IV. A possibilidade de abalo à ordem pública – devido às “peculiaridades” dos delitos e da aduzida “periculosidade” do agente – não pode ser motivada por circunstâncias que estão subsumidas na gravidade do próprio tipo penal.

V. Não obstante o fato de o réu ter se apresentado espontaneamente à autoridade policial, colaborando com as investigações, não ser suficiente para garantir eventual direito subjetivo à liberdade provisória, tal aspecto não pode deixar de ser considerado na hipótese dos autos.

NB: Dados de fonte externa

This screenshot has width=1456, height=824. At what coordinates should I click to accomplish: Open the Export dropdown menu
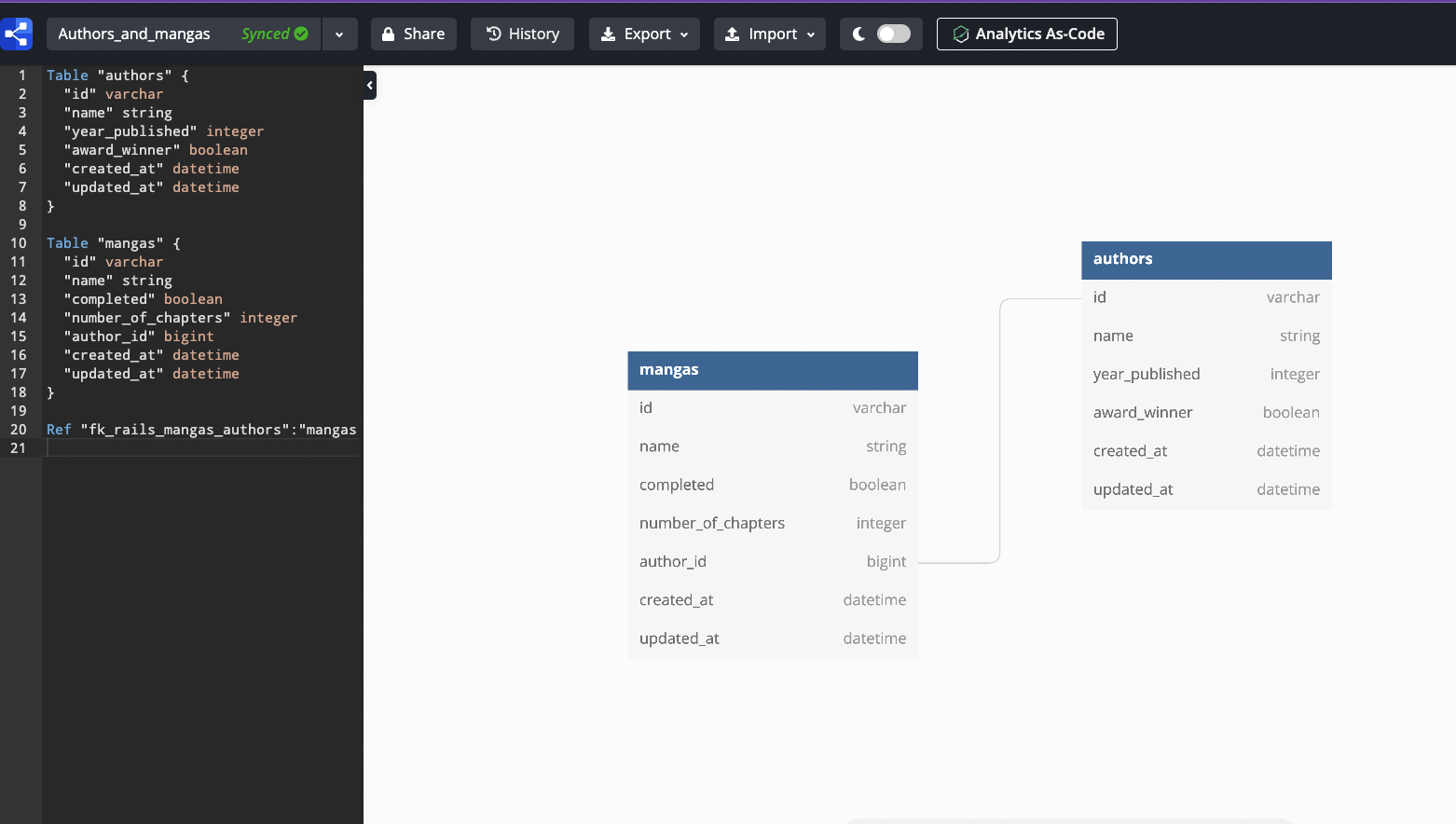click(682, 34)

VI. Condições pessoais favoráveis, mesmo não sendo garantidoras de direito à liberdade provisória, devem ser devidamente valoradas, quando não demonstrada a presença de requisitos que justifiquem a medida constritiva excepcional.

VII. Confirmando-se a liminar, deve ser concedida, em definitivo, a ordem de habeas corpus para revogar a prisão cautelar efetivada contra H.A., mediante condições a serem estabelecidas pelo julgador de 1.º grau, sem prejuízo de que venha a ser decretada novamente a custódia, com base em fundamentação concreta.

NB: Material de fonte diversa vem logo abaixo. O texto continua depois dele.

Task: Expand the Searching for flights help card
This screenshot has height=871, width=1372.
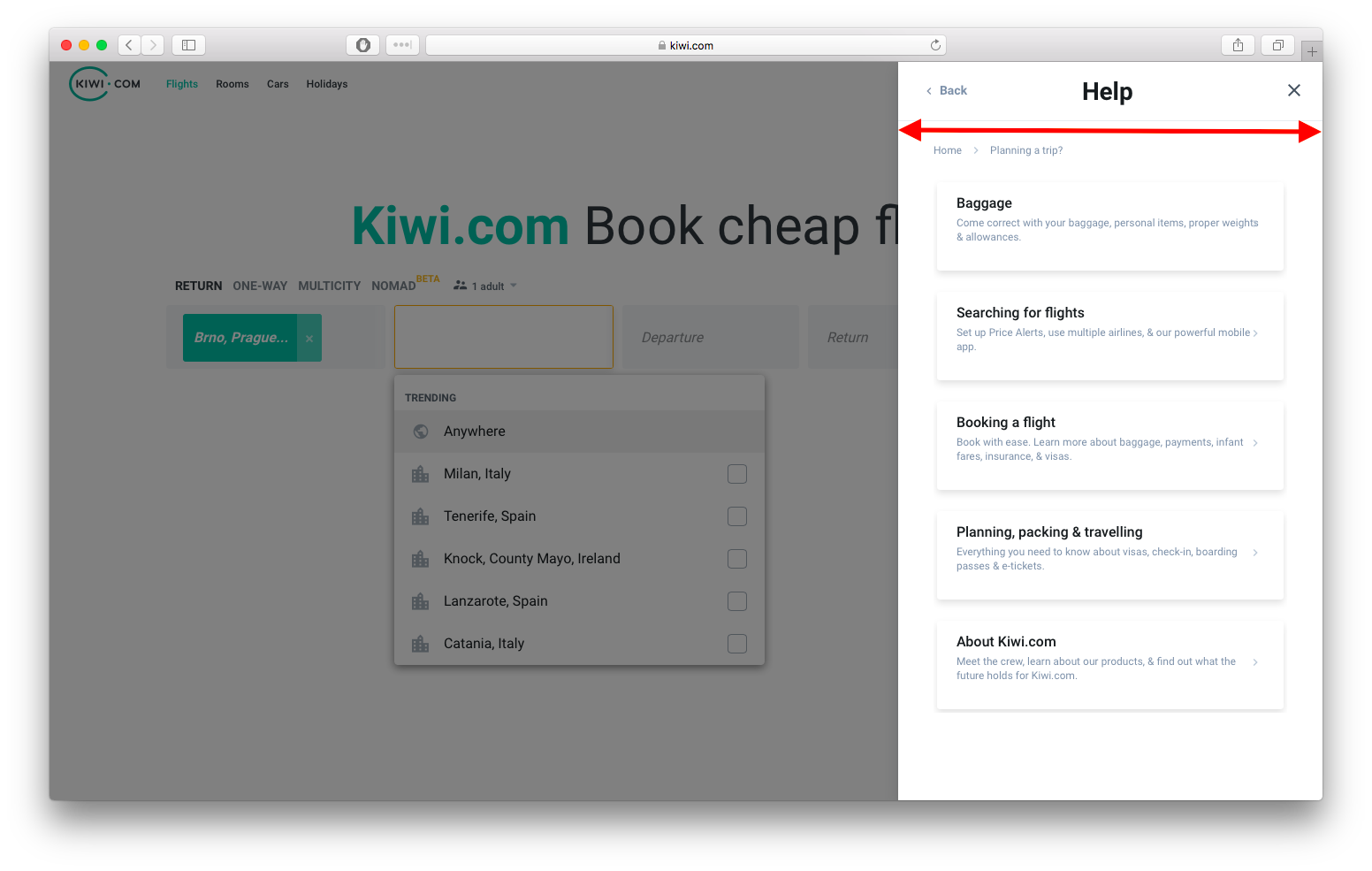Action: point(1109,336)
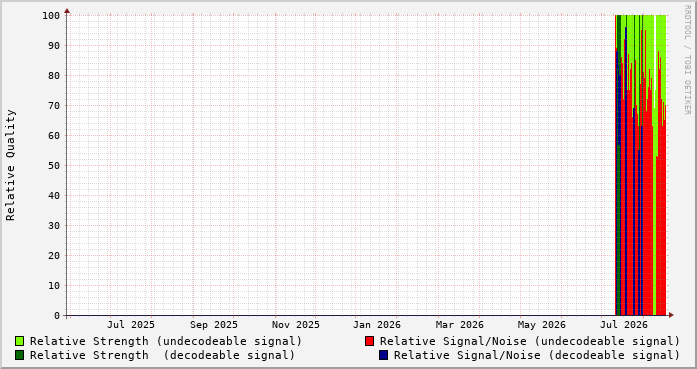Click the red arrow at x-axis end

[x=671, y=315]
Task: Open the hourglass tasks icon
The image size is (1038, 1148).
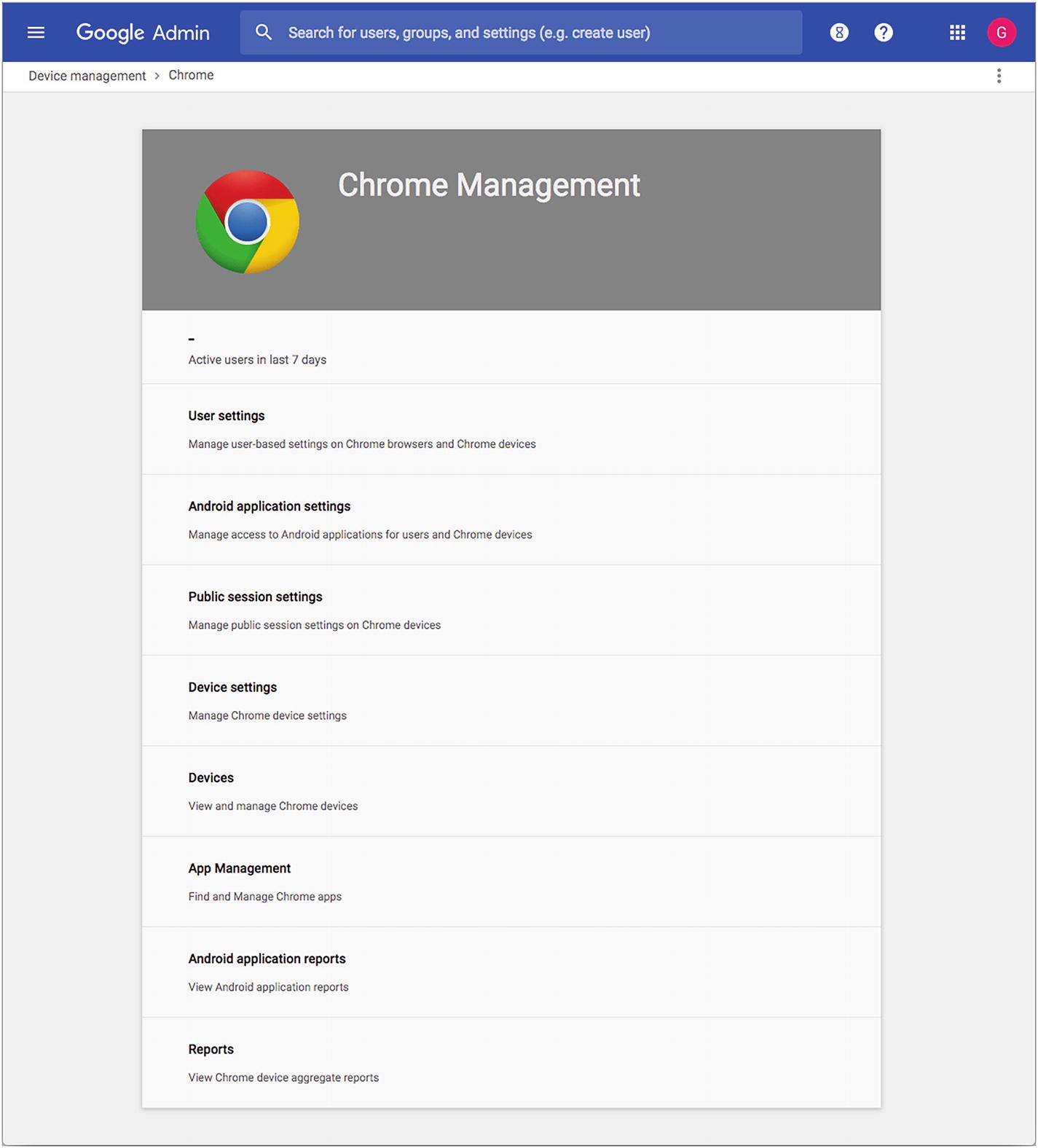Action: pos(839,32)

VIII. Ordem concedida, nos termos do voto do relator.”

(STJ/DJU de 28/4/03)

Seguindo a firme orientação da Corte, a Quinta Turma do Superior Tribunal de Justiça, relator o ministro Gilson Dipp, decidiu que a prisão preventiva, como medida excepcional, exige concreta motivação, com base em fatos que efetivamente a jusfitiquem, não bastando referências genéricas e a simples reprodução de expressões e termos legais.

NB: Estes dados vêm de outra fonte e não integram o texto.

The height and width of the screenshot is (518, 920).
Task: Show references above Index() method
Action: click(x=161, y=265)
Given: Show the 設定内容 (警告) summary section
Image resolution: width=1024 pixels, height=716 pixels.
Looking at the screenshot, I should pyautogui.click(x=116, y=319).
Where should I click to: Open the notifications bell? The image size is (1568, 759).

Consta do voto do relator:

Exmo. sr. ministro Gilson Dipp (relator):

Trata-se de habeas corpus, substitutivo de recurso ordinário, contra acórdão do e. Tribunal de Justiça do Estado do Rio Grande do Sul, que denegou ordem anteriormente impetrada em favor de HERMANN ALBRECHT, visando à revocação da prisão preventiva contra ele decretada.

O paciente foi acusado pela prática, em tese, do delito de homicídio triplamente qualificado e ocultação de cadáver, praticados contra a sua tia.

Pretende, a impetração, com base na extensa argumentação da inicial, a revogação da custódia cautelar do paciente.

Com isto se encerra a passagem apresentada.